Glenn Laffel provocatively suggests that "folks with chronic diseases would tend, all things being equal, to take care of themselves somewhat better than ‘healthy’ folks, since they have been taught the tough lesson that their behavior is indeed linked to poor health outcomes." One would think so, notes Glenn, but "alas, that’s just not the case."

■ Our colleague Louise Norris observes that "health insurance is not where personal responsibility ends." She backs this up by noting that, oftentimes, "a large claim on a health insurance policy can be the result of a chronic condition or one that will need extensive long-term treatment." One might well have coverage at the outset, but what happens if that changes during the course of the condition?

■ So how to avoid (or at least mitigate) such chronic conditions? Dr Ed Pullen suggests that "choosing a healthy hobby is one of the things we can all do to take personal responsibility for our own health," and even offers some helpful suggestions on which ones to consider.

■ Private practice cardiac electrophysiologist [ed: try saying that 10 times fast] Dr John Mandrola believes that "wellness requires more ownership," and laments that this message seems to be (increasingly) falling on deaf ears.

■ I confess to a guilty pleasure: DrRich (not a typo) is my favorite President of the Future Old Farts of America (FOFA). This is a lot more prestigious than it sounds: as of this writing, total membership in the FOFA exceeds zero. In this post, DrRich discusses what other OF's need to know about "Medicare as we know it," and their responsibility to ensure and/or prevent its demise.

Dr Charles offers us this Ode to Dads, and their child-feeding responsibilities.

■ Meanwhile, Dr Paul Aurbach offers this "brief introduction to helping persons with a medical disability safely enjoy an outdoor adventure experience, which may come with more than the "usual" amount of risk." Since assessing and managing risk is most definitely a matter of personal responsibility, this one's spot on.

■ So, should folks in Glass Hospitals stow thrones? Or ban smokers? University of Chicago's general internist and medical educator Dr John Schumann likes the idea that employers have the "right not to hire smokers." He notes that this is already the case at the Cleveland Clinic.
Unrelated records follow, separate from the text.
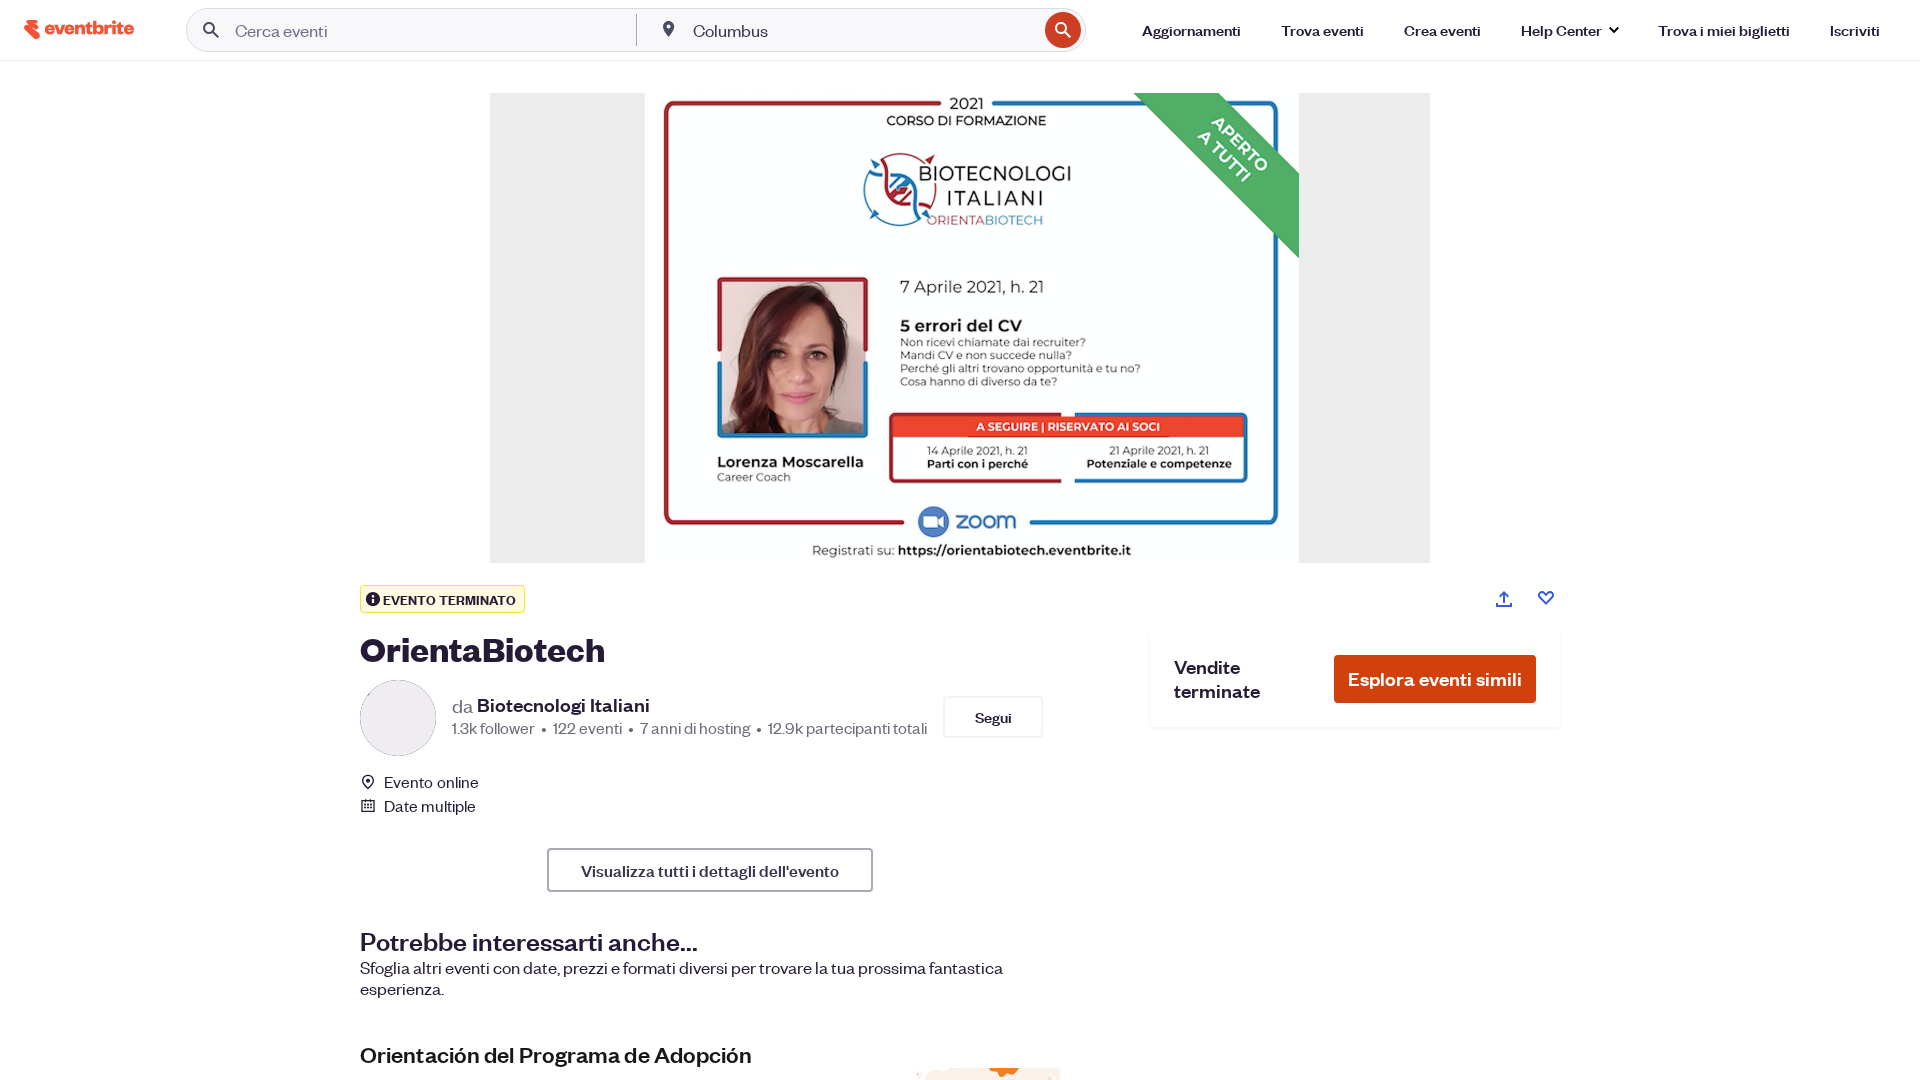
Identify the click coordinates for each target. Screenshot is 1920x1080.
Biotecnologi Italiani (563, 705)
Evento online (431, 782)
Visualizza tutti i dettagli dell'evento (710, 870)
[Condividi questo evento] (1504, 599)
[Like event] (1546, 598)
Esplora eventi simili (1435, 678)
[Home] (79, 29)
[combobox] (863, 30)
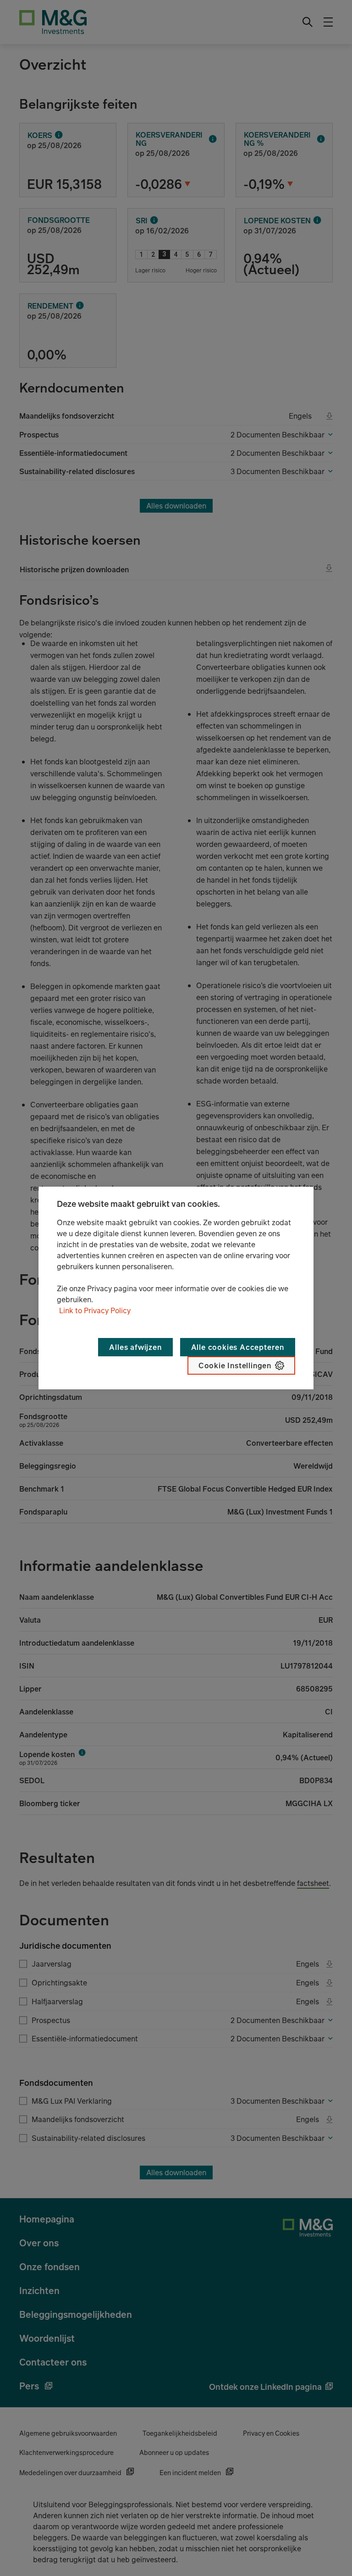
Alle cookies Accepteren (237, 1347)
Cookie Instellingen (234, 1365)
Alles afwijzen (135, 1347)
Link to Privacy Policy (95, 1310)
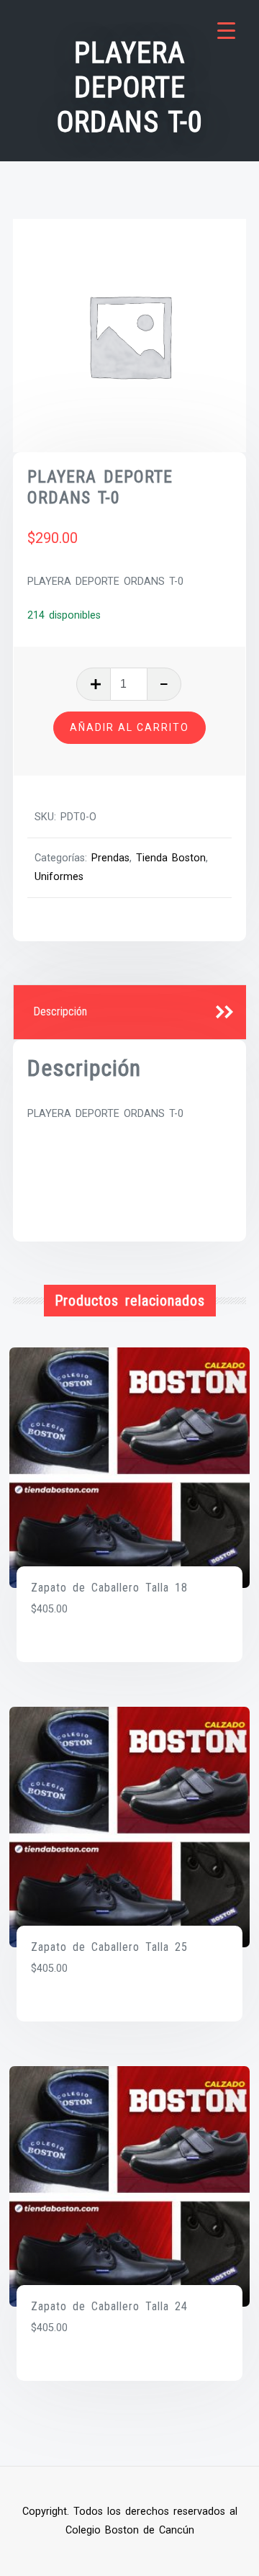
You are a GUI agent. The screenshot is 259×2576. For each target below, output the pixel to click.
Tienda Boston (171, 858)
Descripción (60, 1011)
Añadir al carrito (129, 727)
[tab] (130, 1012)
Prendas (110, 858)
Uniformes (59, 877)
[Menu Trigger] (226, 30)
But he's also concerned that it's a potential "slippery slope, and that all of us, especially those of us in the health care workplace, have a responsibility to set a good example."

Over at Calling the Shots, breast cancer survivor Beth Gainer knows better than most the value and importance of personal accountability. Her post "focuses on ordinary people who did the extraordinary," helping her through her "medical crisis of breast cancer because they felt a personal responsibility to do so." Talk about True Heroes.

e-Patient Dave [ed: gotta love that handle!] continues the cancer-survivor theme, offering this post that "articulates the best framework I've ever seen for what constitutes patient engagement." It's about 4-time (!!!) cancer survivor Jessie Gruman, whose recent address to the Institute for Clinical Systems Improvement recounts her own struggles and triumphs.

■ From Canada's West Coast, Carolyn Thomas wonders why "some heart attack survivors remain emotionally wounded for life as they relive and re-experience their catastrophic cardiac events again and again." She thinks it has to do with the fact that anyone who's undergone such a traumatic event can't help but be transformed, and then points out ways in which those most successful in moving on are those who understand best their own role in their recovery.

The Health Business Blog's David Williams brings us full circle, noting that providers also need to take a bit more personal responsibility. In this case, it's pretty simple: take the time to find out how much things cost [ed: sing it, brother!].

■ Finally, our own Bob Vineyard has the touching/disturbing story of a gentleman who took personal responsibility (perhaps) a bit too far.